===== AUSGEWÄHLTER AUSZUG

Was beweist Schweigen?

Aus einem Strafbefehl des Amtsgerichts Stuttgart:

Beweismittel:

I. Sie machten keine Angaben zur Sache.

II. Zeugen: …

Schweigen als Beweismittel. So, so. Wenn ich nicht wüsste, dass es ein im Süden üblicher Textbaustein ist, würde ich „Befangenheit?“ danaben schreiben. Für alle Fälle.

Selbstbeherrschung

„Ich lasse mich doch nicht dreimal bescheißen“, wetterte der Beklagte im Verhandlungssaal. „Erst von meinen Gegnern, dann von meinen früheren Anwälten.“ Ich, auf der Gegenseite, konnte mir die Frage nicht verkneifen: „Wer wäre dann der Dritte?“

Eine Antwort habe ich nicht erwartet. Doch der Beklagte knallte seinen Kuli aufs Pult, lief noch einen Tick dunkler an und donnerte im Brustton der Überzeugung, den Blick auf die Vorsitzende der Kammer gerichtet: „Das wäre dann dieses Gericht!“

Die Richterin reagierte nur mit einem Augenaufschlag. „Ich bin Kummer gewohnt…“

Verfassungsrecht für Dummies

Unionspolitiker und ihre Ansichten. So soll das „heimliche Betreten“ einer Wohnung, um dort einen Bundestrojaner zu installieren, keine Durchsuchung und deshalb mit Artikel 13 Grundgesetz vereinbar sein.

Dabei steht in Artikel 13 Absatz 1 Grundgesetz unmissverständlich:

Die Wohnung ist unverletzlich.

==========
===== BEREITGESTELLTE DATENSÄTZE

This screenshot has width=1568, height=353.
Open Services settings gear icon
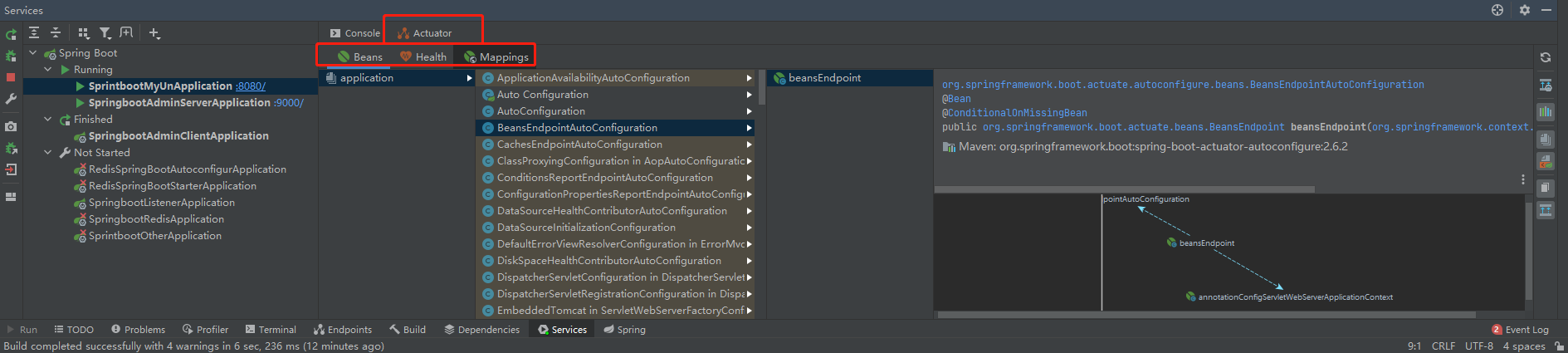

==========
===== BEREITGESTELLTE DATENSÄTZE

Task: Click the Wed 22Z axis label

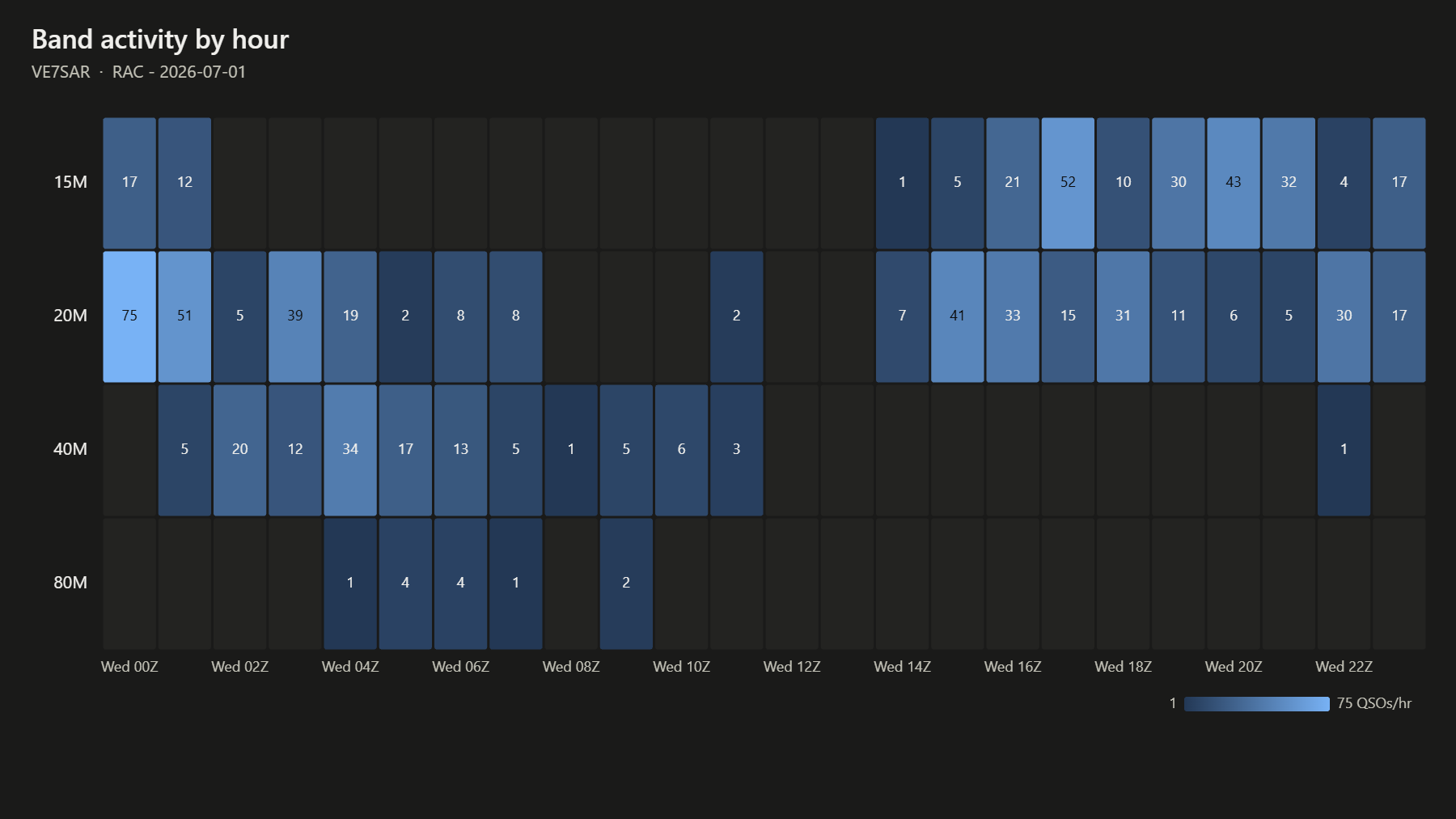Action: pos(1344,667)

==========

ARBEITSANWEISUNG: Fahre mit dem ausgewählten Auszug fort, direkt im Anschluss an den Satz „Die Wohnung ist unverletzlich.“

ANTWORT ZUR AUFGABE:
Richtig ist, dass in den folgenden Absätzen Durchsuchungen und Lauschangriffe unter gewissen Umständen erlaubt werden. Dass es für Durchsuchungen Ausnahmen gibt, bedeutet aber noch nicht, dass jede andere Verletzung des Grundrechts, die womöglich keine Durchsuchung ist, zulässig wäre.

Denn auch für niederschwelligere (?) Eingriffe müsste das Grundgesetz eine Schranke definieren und sie ausdrücklich für zulässig erklären.

Aber das steht ja eigentlich schon in Artikel 13 Absatz 1.

Hurra, ein Handy!

Ich habe heute ein Paket erhalten. Inhalt:

– eine neue Frischdent-Zahnbürste;

– ein neuer Wilkinson-Rasierer;

– ein neues Motorola Motofone F 3 Mobiltelefon in schwarz.

Der Absender zieht es vor, anonym zu bleiben. Leider habe ich gar keine Zeit, mir Gedanken über den Inhalt zu machen. Deshalb auf diesem Weg ein schnelles und herzliches Dankeschön!

Nachtrag: Ich bin nicht allein.

Kontakt mit der Generation Praktikum

Ein Rechtsanwalt N. aus der Kanzlei S. bittet mich um Rückruf. Ich rufe zurück und höre:

Ich sollte nur eine Verbindung für den Kollegen S. herstellen. Der ist jetzt aber schon auf dem Weg nach Paderborn…

Zur Sache selbst sagen kann er mir nichts. Er sollte mich tatsächlich nur durchstellen. Ich vermute, das war ein Kontakt mit der Generation Praktikum.

Das soll das BKA dürfen

Patrick Breyer hat die für das Bundeskriminalamt vorgesehenen Befugnisse in Klartext übertragen:

Das Bundeskriminalamt soll im Einzelnen die folgenden Mittel anwenden dürfen:

1. Persönliche Daten sammeln
2. Personen befragen (diese sind verpflichtet, Auskunft zu geben)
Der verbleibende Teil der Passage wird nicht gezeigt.